Runtime Parent/Child Process Relationship Work MQ
Runtime Data Path Queue(s)
The illustration does not include the XMeta layer, which is not relevant for this
discussion. The XMeta database is accessed directly by the domain layer, mostly
at design time.
There are several other processes and modules, so the figure and this
discussion could go down to a finely grained level of detail. We chose the
elements that are relevant for the level of abstraction that is appropriate for this
discussion.
Job activation
To activate a job, the operator user opens DS Director, selects a job or sequence
for execution, and issues the execute command. The DS Director client sends
the request to the domain layer. Inside the domain layer, an administration
endpoint forwards the request to the Application Service Backbone (ASB)

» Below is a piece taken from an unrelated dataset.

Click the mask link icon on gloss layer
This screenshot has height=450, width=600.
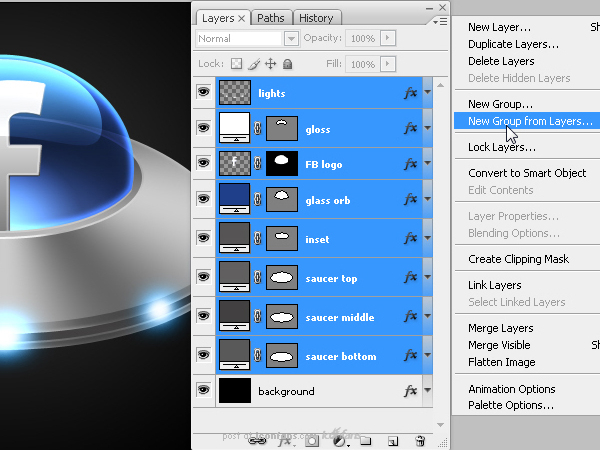pos(258,129)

adapter, which is sent to the ASB agent and finally reaches the DSEngine (at this
moment, there is a dsapi_slave process, which is the DSEngine process that is
activated on behalf of a client connection). Note that we do not provide any
discussion on how DSEngine connections are established.
The dsapi_slave becomes the parent of the OSH conductor that, in turn, is the
parent of all other parallel processes, including the MQConnector and DTS
operators.
The parent/child relationship between the DSEngine and the OSH processes is
denoted by the dotted green line.
Job execution
The activated processes establish communication channels among the virtual
datasets, namely the virtual datasets.
The path followed by the actual data being processed is denoted by the small
dashes (red) line. The data flows entirely in the realm of parallel framework
processes. There is no participation by the domain layer (as opposed to
Information Services Director).
The reader should see the product documentation for a detailed description of all
stage and link properties for these two stages.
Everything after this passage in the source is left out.